__YOUR GOAL__: Down to the last line, repeat the data below exactly.

THE DATA below:

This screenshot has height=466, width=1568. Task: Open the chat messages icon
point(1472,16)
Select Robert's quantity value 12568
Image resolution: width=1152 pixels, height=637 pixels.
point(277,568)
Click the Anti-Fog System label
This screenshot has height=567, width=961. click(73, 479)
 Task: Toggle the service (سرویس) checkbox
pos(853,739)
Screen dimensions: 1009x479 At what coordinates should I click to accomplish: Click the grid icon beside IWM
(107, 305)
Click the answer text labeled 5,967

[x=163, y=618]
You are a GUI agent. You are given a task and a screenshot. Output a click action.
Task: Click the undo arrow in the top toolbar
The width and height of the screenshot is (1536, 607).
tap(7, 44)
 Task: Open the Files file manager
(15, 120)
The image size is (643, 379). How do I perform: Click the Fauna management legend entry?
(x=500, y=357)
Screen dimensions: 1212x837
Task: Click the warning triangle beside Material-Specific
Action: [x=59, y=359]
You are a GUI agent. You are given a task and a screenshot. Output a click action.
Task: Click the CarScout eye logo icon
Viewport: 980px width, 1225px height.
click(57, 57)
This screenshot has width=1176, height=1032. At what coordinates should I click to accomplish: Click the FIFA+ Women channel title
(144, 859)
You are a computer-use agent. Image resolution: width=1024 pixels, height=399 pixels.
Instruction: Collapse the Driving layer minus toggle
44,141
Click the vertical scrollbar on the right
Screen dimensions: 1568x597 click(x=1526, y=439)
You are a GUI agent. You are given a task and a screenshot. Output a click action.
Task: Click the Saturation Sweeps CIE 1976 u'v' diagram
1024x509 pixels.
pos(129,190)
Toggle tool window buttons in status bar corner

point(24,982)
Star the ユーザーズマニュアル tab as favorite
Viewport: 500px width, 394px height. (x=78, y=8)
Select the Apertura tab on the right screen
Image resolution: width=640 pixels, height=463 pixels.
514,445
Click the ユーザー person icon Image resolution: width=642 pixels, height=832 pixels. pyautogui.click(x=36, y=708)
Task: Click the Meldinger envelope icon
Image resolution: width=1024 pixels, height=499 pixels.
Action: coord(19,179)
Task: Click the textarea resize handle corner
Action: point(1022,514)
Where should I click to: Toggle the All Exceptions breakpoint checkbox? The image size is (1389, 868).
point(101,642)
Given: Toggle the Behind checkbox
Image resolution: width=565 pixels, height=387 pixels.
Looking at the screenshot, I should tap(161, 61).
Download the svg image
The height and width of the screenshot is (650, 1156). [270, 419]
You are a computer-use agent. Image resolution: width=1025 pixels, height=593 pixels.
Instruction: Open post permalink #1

End of THE DATA.

__WRITTEN ANSWER__:
This screenshot has height=466, width=1568. Task: Open the chat messages icon
point(1472,16)
Select Robert's quantity value 12568
Image resolution: width=1152 pixels, height=637 pixels.
point(277,568)
Click the Anti-Fog System label
This screenshot has height=567, width=961. click(73, 479)
 Task: Toggle the service (سرویس) checkbox
pos(853,739)
Screen dimensions: 1009x479 At what coordinates should I click to accomplish: Click the grid icon beside IWM
(107, 305)
Click the answer text labeled 5,967

[x=163, y=618]
You are a GUI agent. You are given a task and a screenshot. Output a click action.
Task: Click the undo arrow in the top toolbar
The width and height of the screenshot is (1536, 607).
tap(7, 44)
 Task: Open the Files file manager
(15, 120)
The image size is (643, 379). How do I perform: Click the Fauna management legend entry?
(x=500, y=357)
Screen dimensions: 1212x837
Task: Click the warning triangle beside Material-Specific
Action: [x=59, y=359]
You are a GUI agent. You are given a task and a screenshot. Output a click action.
Task: Click the CarScout eye logo icon
Viewport: 980px width, 1225px height.
click(57, 57)
This screenshot has width=1176, height=1032. At what coordinates should I click to accomplish: Click the FIFA+ Women channel title
(144, 859)
You are a computer-use agent. Image resolution: width=1024 pixels, height=399 pixels.
Instruction: Collapse the Driving layer minus toggle
44,141
Click the vertical scrollbar on the right
Screen dimensions: 1568x597 click(x=1526, y=439)
You are a GUI agent. You are given a task and a screenshot. Output a click action.
Task: Click the Saturation Sweeps CIE 1976 u'v' diagram
1024x509 pixels.
pos(129,190)
Toggle tool window buttons in status bar corner

point(24,982)
Star the ユーザーズマニュアル tab as favorite
Viewport: 500px width, 394px height. (x=78, y=8)
Select the Apertura tab on the right screen
Image resolution: width=640 pixels, height=463 pixels.
514,445
Click the ユーザー person icon Image resolution: width=642 pixels, height=832 pixels. pyautogui.click(x=36, y=708)
Task: Click the Meldinger envelope icon
Image resolution: width=1024 pixels, height=499 pixels.
Action: coord(19,179)
Task: Click the textarea resize handle corner
Action: point(1022,514)
Where should I click to: Toggle the All Exceptions breakpoint checkbox? The image size is (1389, 868).
point(101,642)
Given: Toggle the Behind checkbox
Image resolution: width=565 pixels, height=387 pixels.
Looking at the screenshot, I should tap(161, 61).
Download the svg image
The height and width of the screenshot is (650, 1156). [270, 419]
You are a computer-use agent. Image resolution: width=1025 pixels, height=593 pixels.
Instruction: Open post permalink #1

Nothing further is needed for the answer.